WHAT TO WORK ON: Each line of the data below that carries the word "Cookies" needs to be copied.

DATA FOR REVIEW:
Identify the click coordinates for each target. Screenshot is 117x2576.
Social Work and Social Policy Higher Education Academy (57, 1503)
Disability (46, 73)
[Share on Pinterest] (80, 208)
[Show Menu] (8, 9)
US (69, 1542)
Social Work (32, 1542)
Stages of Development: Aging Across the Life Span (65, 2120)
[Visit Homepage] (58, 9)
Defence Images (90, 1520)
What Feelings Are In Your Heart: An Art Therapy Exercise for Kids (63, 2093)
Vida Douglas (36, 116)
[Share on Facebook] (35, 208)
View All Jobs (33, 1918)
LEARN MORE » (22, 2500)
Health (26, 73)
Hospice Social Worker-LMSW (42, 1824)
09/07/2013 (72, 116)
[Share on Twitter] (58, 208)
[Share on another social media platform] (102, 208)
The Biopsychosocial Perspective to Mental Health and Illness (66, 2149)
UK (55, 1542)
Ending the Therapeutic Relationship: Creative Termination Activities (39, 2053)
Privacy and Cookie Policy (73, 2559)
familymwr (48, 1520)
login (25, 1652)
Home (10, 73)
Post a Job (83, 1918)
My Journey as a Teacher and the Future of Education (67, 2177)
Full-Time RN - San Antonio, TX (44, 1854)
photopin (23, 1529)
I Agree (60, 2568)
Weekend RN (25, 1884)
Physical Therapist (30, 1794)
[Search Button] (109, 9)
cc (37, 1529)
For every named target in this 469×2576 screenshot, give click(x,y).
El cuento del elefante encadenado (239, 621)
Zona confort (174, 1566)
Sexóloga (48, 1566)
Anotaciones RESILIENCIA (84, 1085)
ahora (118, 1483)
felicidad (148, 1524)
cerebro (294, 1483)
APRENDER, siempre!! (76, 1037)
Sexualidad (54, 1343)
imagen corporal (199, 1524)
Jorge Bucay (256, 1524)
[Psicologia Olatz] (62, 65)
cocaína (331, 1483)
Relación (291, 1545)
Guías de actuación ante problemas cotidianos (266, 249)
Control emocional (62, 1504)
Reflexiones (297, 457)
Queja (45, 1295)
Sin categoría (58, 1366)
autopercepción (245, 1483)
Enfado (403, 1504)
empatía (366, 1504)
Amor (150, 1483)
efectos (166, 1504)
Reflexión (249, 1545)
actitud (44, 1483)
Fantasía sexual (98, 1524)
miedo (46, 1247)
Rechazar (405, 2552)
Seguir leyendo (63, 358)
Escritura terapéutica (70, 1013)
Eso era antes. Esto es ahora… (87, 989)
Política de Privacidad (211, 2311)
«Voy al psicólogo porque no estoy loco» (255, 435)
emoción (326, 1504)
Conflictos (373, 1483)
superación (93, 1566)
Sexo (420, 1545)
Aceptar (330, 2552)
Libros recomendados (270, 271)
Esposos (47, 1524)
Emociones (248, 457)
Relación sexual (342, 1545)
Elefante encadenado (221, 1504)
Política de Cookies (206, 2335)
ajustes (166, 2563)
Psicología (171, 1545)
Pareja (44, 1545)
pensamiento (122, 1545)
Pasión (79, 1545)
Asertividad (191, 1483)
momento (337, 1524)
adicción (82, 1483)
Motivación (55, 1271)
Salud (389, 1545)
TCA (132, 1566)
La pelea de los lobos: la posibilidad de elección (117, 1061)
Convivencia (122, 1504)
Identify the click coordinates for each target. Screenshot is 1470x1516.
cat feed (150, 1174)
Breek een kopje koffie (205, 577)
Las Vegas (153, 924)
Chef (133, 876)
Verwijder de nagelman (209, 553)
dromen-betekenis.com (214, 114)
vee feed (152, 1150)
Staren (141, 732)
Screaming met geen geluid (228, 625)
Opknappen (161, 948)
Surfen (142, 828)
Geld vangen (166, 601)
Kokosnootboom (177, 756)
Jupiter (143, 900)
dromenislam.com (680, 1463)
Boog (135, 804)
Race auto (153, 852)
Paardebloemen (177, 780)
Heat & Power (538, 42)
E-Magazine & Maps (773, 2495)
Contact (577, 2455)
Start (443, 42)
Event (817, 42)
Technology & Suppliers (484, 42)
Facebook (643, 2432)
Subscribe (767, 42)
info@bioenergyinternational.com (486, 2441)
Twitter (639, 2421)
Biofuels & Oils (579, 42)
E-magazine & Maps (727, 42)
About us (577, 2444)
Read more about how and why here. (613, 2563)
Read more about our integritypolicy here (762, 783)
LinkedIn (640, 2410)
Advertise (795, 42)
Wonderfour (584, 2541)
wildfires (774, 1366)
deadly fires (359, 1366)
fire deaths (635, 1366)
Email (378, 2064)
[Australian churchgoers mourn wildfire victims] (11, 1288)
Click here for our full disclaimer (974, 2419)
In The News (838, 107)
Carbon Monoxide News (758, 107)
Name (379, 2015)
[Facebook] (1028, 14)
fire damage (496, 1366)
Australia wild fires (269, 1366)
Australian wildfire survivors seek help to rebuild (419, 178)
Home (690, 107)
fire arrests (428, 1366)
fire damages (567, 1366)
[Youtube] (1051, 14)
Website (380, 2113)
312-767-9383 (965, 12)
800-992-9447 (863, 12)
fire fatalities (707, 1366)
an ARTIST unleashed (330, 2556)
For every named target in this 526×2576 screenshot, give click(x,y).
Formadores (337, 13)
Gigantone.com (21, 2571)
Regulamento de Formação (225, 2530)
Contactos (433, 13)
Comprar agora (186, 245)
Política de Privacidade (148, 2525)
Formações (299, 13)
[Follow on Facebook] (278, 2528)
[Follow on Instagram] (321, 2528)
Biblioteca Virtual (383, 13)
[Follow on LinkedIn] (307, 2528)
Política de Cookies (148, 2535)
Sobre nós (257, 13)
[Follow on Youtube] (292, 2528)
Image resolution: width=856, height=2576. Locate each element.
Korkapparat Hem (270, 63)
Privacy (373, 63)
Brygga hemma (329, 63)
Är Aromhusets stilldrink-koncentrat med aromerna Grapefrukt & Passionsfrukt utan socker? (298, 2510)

RESULT FOR THIS EXERCISE:
Política de Cookies (206, 2335)
Política de Cookies (148, 2535)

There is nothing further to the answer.